**TUGAS YANG DIMINTA**.
• a. Tuliskan kembali bagian teks tentang ombak Bono antara "Tanpa diingatkan, usai  makan" dan "mengulang  pesan ini.", termasuk kedua batas tersebut.
• b. Menurut teks tentang ombak Bono, berapa jarak pantai Ogis dari balai desa?

**TEKS KUTIPAN**.
———
Riau, Travelling

Menanti Sang Hantu Bono

tepi sungai Meranti, Riau
tepi sungai Kampar , Riau

Biduk tua terdampar di tepi sungai Kampar.   Saya teronggok di atasnya membunuh waktu  menanti sang Bono. Tujuh gelombang  yang kini dinanti peselancar penggila adrenalin. Bagaimana bisa air setenang ini mampu beriak tinggi melambungkan papan selancar .

“Bang sudah pukul dua belas, makanlah dulu nanti kita bergegas ke pantai Ogis.”  Suara   Sila dengan logat Melayu kental  berpadu di antara riak air.  Gadis asli desa Teluk Meranti melambaikan tangan dari halaman rumah.

“Ayah dan Adik tak bisa menemani, kita makan berdua saja.” Mengajak saya masuk ke rumah.  Jelang Festival Bekudo Bono hampir semua masyarkat desa Teluk Meranti sibuk. Para pria memandu tamu dengan perahu. Sedangkan kaum hawa mempersiapkan makanan untuk panitia festival.

Tanpa diingatkan, usai  makan siang  saya   bergegas menuju pantai Ogis berjarak 2 kilometer dari balai desa. Waktu menunjukan pukul 13:00 kerumunan manusia sudah menyemut  di pantai.

Meski tersedia anjungan kebanyakan warga   tetap berdiri di tepi pantai sambil tetap waspada karena tingginya ombak kadang tak terduga. Sila berkisah ketika ia masih kecil percikan  ombak Bono bisa  mencapai dahan tertinggi pohon karet.

“Nanti kalau air sudah datang kita bergegas pulang .” Meski tak saya hiraukan Sila tak bosan mengulang  pesan ini.

“Hah kenapa? Saya masih mau berlama-lama mengambil gambar di sini.”

“Kita bisa terjebak air kalau tak segera pulang.”

“Terjebak?” Abaikan… Bukankah semua orang di sini menjebakan diri , ingin melihat ombak besar.
———
**ENTRI DATA**.
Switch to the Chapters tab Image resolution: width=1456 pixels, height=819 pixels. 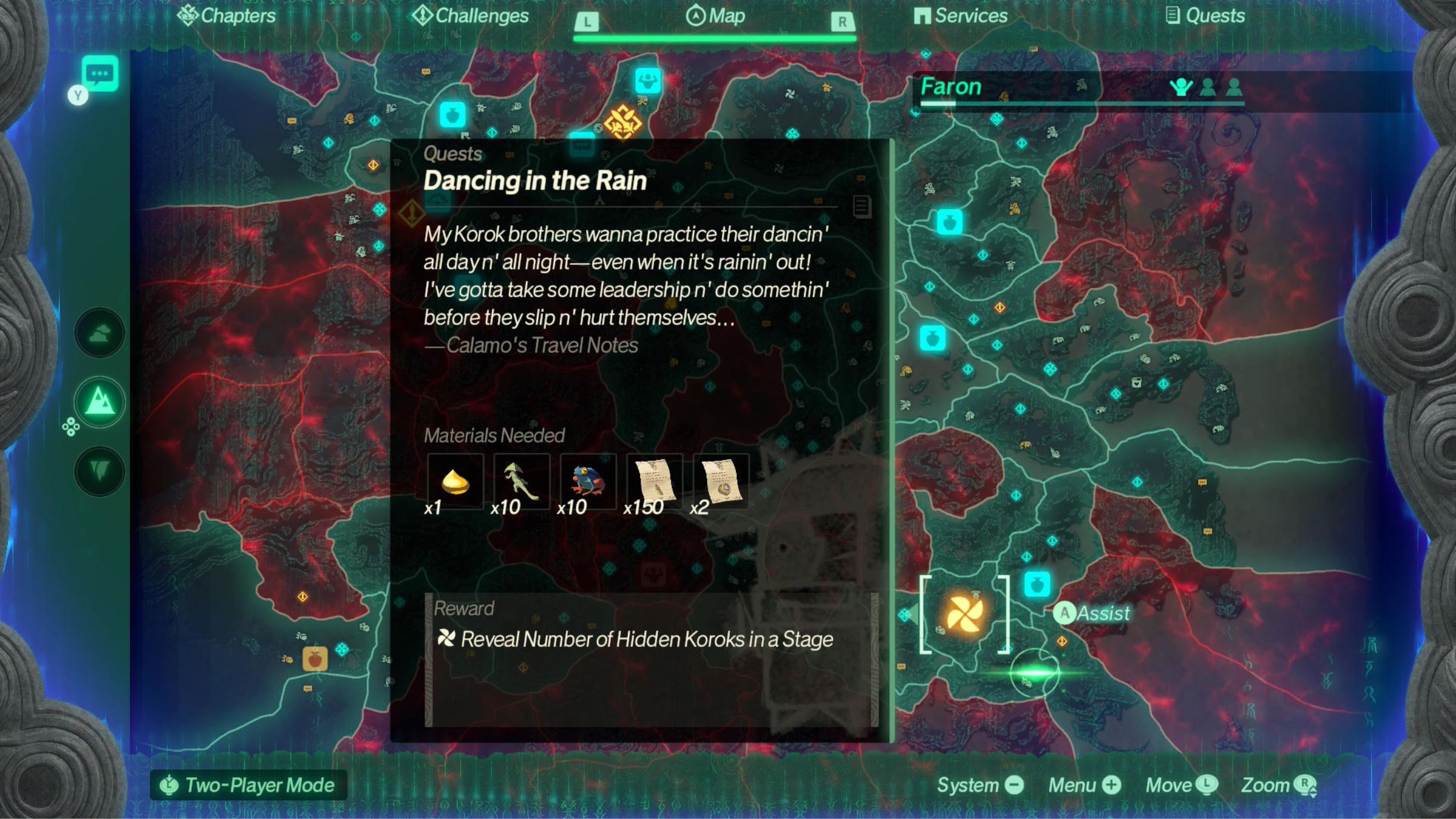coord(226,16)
———
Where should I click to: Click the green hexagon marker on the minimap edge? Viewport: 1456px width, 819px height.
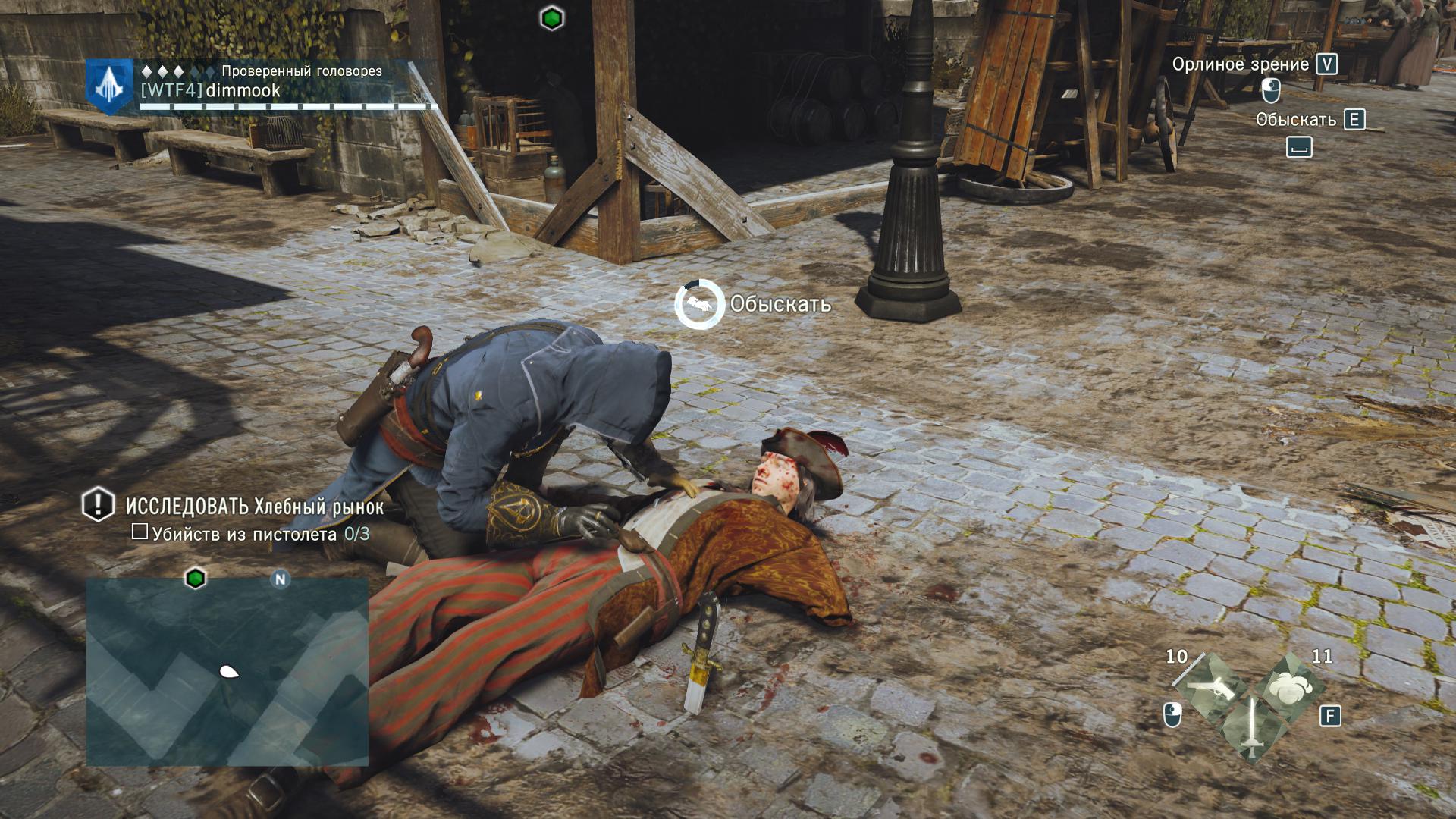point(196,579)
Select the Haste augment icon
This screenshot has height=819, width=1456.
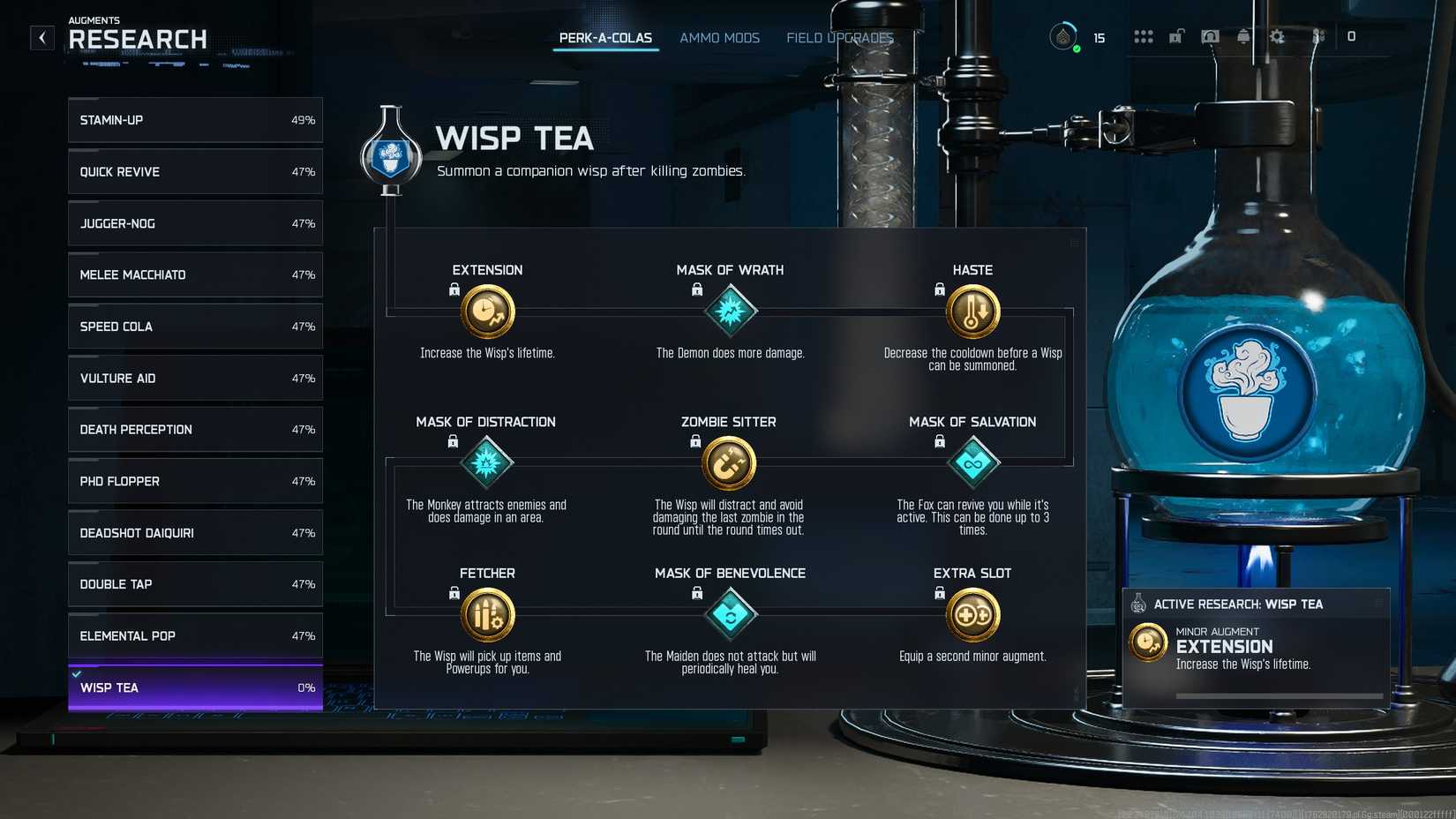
———
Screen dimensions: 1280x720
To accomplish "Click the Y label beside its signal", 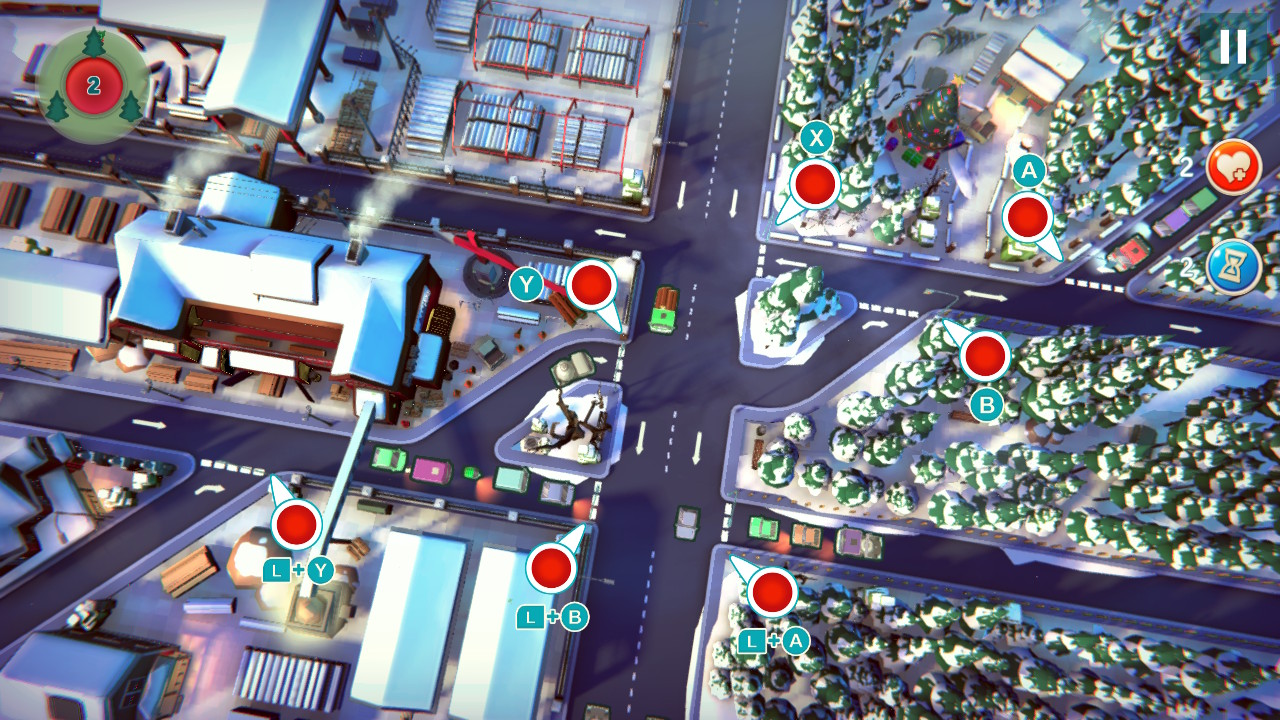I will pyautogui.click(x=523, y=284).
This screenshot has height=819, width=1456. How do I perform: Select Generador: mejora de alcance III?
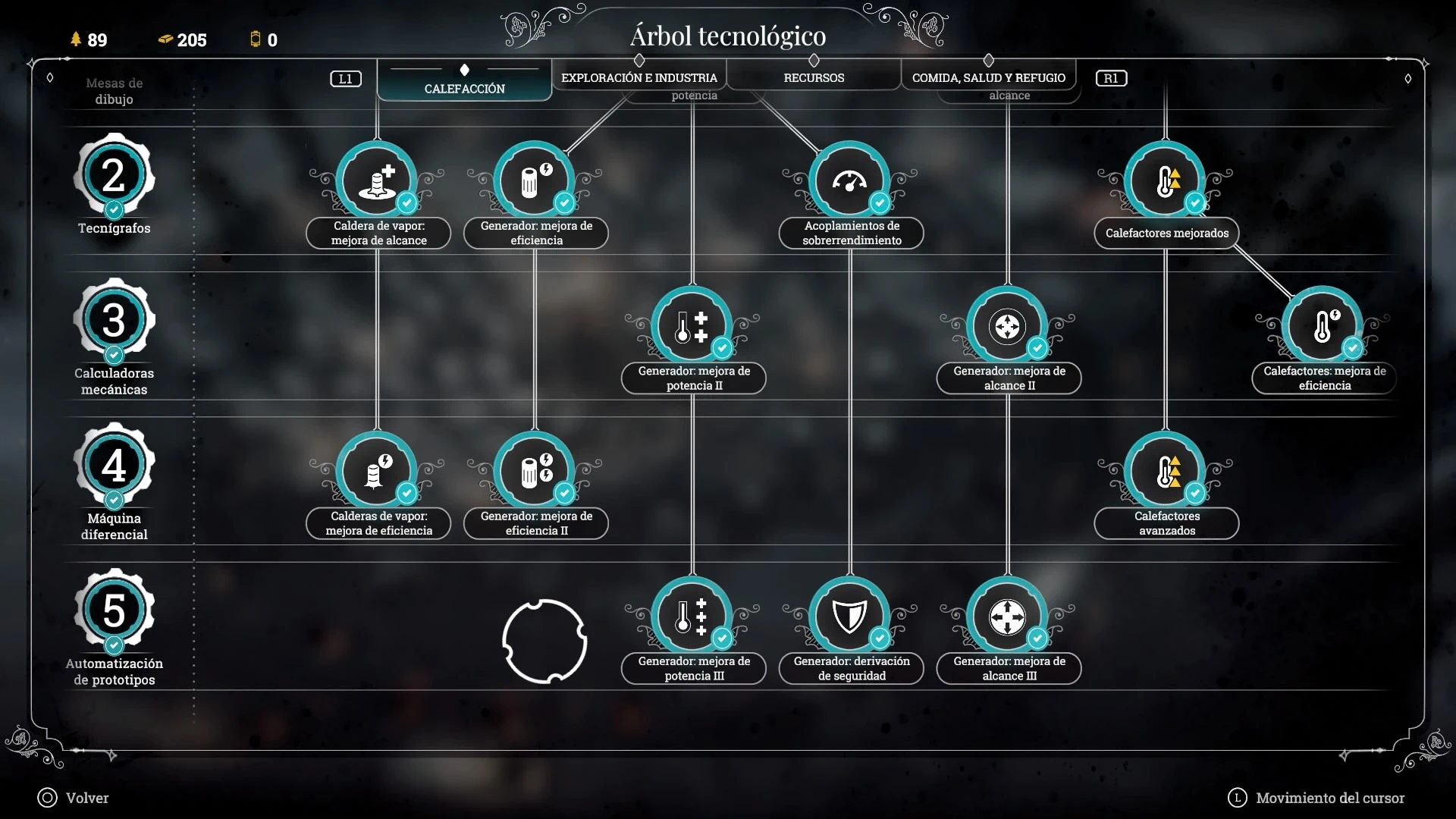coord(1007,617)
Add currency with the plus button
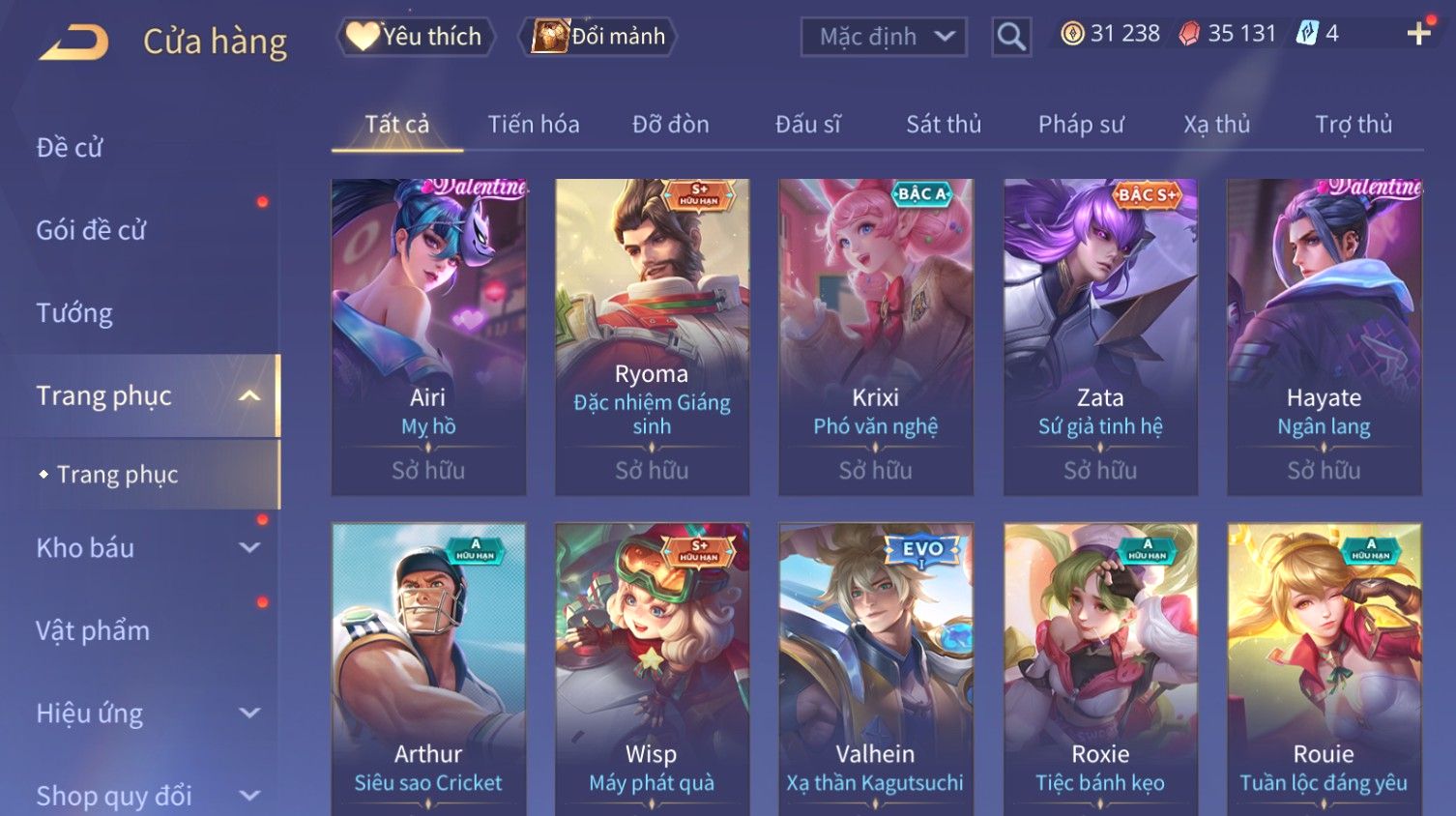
———
**JAWABAN TUGAS**.
• a.
Tanpa diingatkan, usai  makan siang  saya   bergegas menuju pantai Ogis berjarak 2 kilometer dari balai desa. Waktu menunjukan pukul 13:00 kerumunan manusia sudah menyemut  di pantai.

Meski tersedia anjungan kebanyakan warga   tetap berdiri di tepi pantai sambil tetap waspada karena tingginya ombak kadang tak terduga. Sila berkisah ketika ia masih kecil percikan  ombak Bono bisa  mencapai dahan tertinggi pohon karet.

“Nanti kalau air sudah datang kita bergegas pulang .” Meski tak saya hiraukan Sila tak bosan mengulang  pesan ini.

• b. Pantai Ogis berjarak 2 kilometer dari balai desa.